The Sultan’s Wife by Jane Johnson, $23. Jane Johnson’s gorgeously written The Sultan’s Wife cost me two days of writing time – even more if you count the hours I spent scurrying to find her earlier books. Poison and black magic in 1677 Morocco plus an intrepid Englishwoman taken captive by Barbary corsairs. What more could a reader want?
The Beautiful Mystery by Louise Penny, $28. I’m marking the days on my calendar until publication of Louise Penny’s forthcoming The Beautiful Mystery. A chance to return again with Inspector Armand Gamache to the village of Three Pines is as refreshing a boost as you can get legally nowadays. Everyone to whom I’ve recommended this series has thanked me profusely, and I think you will, too.
Vengeance by Benjamin Black by $30. Booker Prize winner John Banville, under the pen name Benjamin Black, is well into a new detective series featuring Dublin detective Quirke (no first name), of which the soon-to-be published Vengeance is the latest.

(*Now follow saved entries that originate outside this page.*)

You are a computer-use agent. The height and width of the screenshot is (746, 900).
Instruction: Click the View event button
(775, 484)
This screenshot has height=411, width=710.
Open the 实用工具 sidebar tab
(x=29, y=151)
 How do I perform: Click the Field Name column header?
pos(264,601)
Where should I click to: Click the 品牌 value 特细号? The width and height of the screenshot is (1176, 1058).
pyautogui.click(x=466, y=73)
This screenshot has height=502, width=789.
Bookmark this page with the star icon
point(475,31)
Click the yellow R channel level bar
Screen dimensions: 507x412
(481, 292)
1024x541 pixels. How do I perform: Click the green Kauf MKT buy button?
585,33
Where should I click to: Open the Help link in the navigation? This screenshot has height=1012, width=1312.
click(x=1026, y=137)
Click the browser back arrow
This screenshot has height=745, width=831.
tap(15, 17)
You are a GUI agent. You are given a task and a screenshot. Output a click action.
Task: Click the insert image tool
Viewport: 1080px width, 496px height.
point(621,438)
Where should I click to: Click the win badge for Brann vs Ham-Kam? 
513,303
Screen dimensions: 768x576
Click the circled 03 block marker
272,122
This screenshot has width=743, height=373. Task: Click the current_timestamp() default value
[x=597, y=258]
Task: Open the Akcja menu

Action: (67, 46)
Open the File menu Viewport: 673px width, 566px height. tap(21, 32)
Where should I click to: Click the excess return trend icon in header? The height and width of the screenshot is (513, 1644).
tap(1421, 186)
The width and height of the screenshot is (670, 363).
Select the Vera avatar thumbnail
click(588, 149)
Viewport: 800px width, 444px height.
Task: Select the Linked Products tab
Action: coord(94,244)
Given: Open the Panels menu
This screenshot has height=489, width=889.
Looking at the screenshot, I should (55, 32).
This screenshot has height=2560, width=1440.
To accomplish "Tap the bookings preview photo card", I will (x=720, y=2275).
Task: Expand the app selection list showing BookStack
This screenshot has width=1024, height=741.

If you love literary mysteries, look no further. All the textures of darkness make his dissections of the human soul wonderful to read and horrible to contemplate.
Elephant’s Breath and London Smoke by Deb Salisbury, $41. This is one of those serendipitous finds that you’re always hoping to happen upon. If you’ve been hunting for work that culls the names of fabric colours from books printed between 1380 and 1922, your search is over. From Aaz to Zulu Pink, this has to be the most, um, colourful book I’ve ever read. I just can’t quit picking it up. Hmmm, I wonder what ‘Puke’ looked like? Or “Mouse in a fright?” “Virtuous toad,” tennis shoes, anyone?